The WEDI survey also shows there was value in testing ICD-10 claims during the implementation process, but the delays in the deadline had both positive and negative effects. “When additional time was provided, some organizations did not take advantage of this time. The extended implementation period also added costs for many organizations.”
In advance of the implementation date, BillingTree recommended its healthcare provider clients focus on preparing their infrastructure and technology systems for ICD-10 while communicating with patients and ensuring they had current contact information for payments they could use as permitted under the Telephone Consumer Protection Act. That way when a claim is processed, a provider can easily follow up with a patient about any balance due and resolve the account for both parties.
According to WEDI, a majority of healthcare providers responding to the survey indicated costs of ICD-10 were in line with their expectations or higher, but many also said the expenses were less than expected. “The majority of respondents indicated that they did not expect to realize any [return on investment] with ICD-10,” according to the news release.
“The interesting part about ICD-10 was that it’s kind of like Y2K,” said Lyman Sornberger, chief healthcare strategy officer for Capio Partners LLC, during a presentation at ACA International’s Spring Forum and Expo. “Everybody panicked [and] it got delayed.” Once some time passed, Sornberger said denials were inconsistent, reflecting increases from 3 percent to as high as 30 percent, mostly related to smaller hospitals being unprepared for the transition.
Now that ICD-10 has been in effect for several months, CMS is beginning to audit healthcare providers’ charts to test their use of ICD-10. According to the CMS ICD-10 assessment and maintenance toolkit, providers should select high-risk cases to audit as well as cases representing a shift from the use of ICD-9 to ICD-10 diagnostic codes to identify any patterns of incorrect coding.
Sornberger said he knew of one healthcare provider that received a request from CMS for 1,000 charts, but there is no limit on how many they can request. There are still some questions regarding if patients will notice any changes from ICD-10 or if the additional diagnostic codes will ultimately change the billing process.

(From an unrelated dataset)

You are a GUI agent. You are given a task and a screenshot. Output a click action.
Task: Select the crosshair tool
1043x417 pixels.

Yohe said that if any delay in claims occurs under ICD-10, patients might be frustrated if they get a bill many months after they received care when they thought it had already been processed under their insurance. To help smooth out any bumps, Yohe said healthcare providers should designate staff to work with patients on payments or determine a way they can easily pay over the phone or online.

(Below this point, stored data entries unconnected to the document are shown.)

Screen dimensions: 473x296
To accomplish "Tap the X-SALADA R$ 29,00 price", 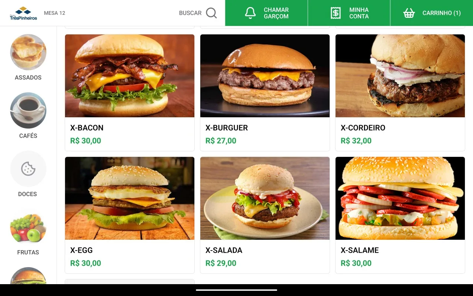I will point(221,263).
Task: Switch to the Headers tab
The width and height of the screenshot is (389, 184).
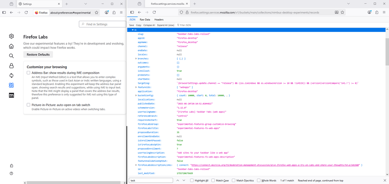Action: click(x=159, y=19)
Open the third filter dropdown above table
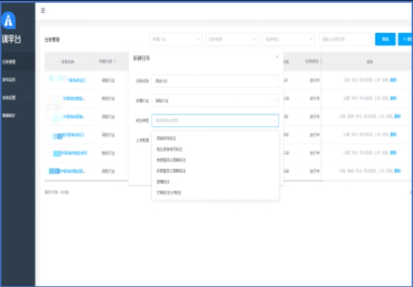This screenshot has height=287, width=413. tap(289, 39)
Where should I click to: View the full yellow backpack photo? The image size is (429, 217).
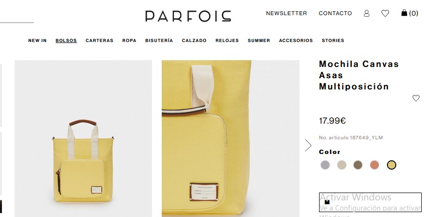coord(83,138)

“We saw an uptick in getting a phone system established specifically for payments,” Yohe said. He also recommended providers make sure they accept payments from medical savings accounts and flexible spending accounts.
“At the end of the day, the patient won’t get their bill until their insurance claim is settled and the patient balance is settled,” Yohe said. “That means passing the claim back and forth a few times between the administrative office and the healthcare provider before they get it right to establish patient responsibility.
As a provider, you’re at the mercy of two different parties getting paid.” Now that an initial set of ICD-10 codes—which bring consistency between the U.S. healthcare system and systems in other industrialized countries—are in place, more could be added in October, according to the website icd10monitor.com.
There will be more than 3,600 new procedure codes and nearly 2,000 pending diagnosis codes. Yohe said that in the healthcare world, discussion is already starting about when we will see ICD-11. According to icd10monitor.com, however, ICD-11 is not estimated to be ready in the U.S. until 2023.
For now, healthcare providers should continue to communicate with patients and insurance companies and test their key performance indicators. According to CMS, tracking performance indicators can help providers address problems with productivity, reimbursement and claims submissions. The WEDI survey results show the impact to productivity experienced by vendors and health plans was mostly neutral, but providers experienced a slight decrease in productivity.
“Once you have established baselines for your KPIs, compare data pre-and post-October 1, 2015, to put your current KPIs in context,” according to CMS. “Tracking KPIs can help you detect problems and identify opportunities for improvement.”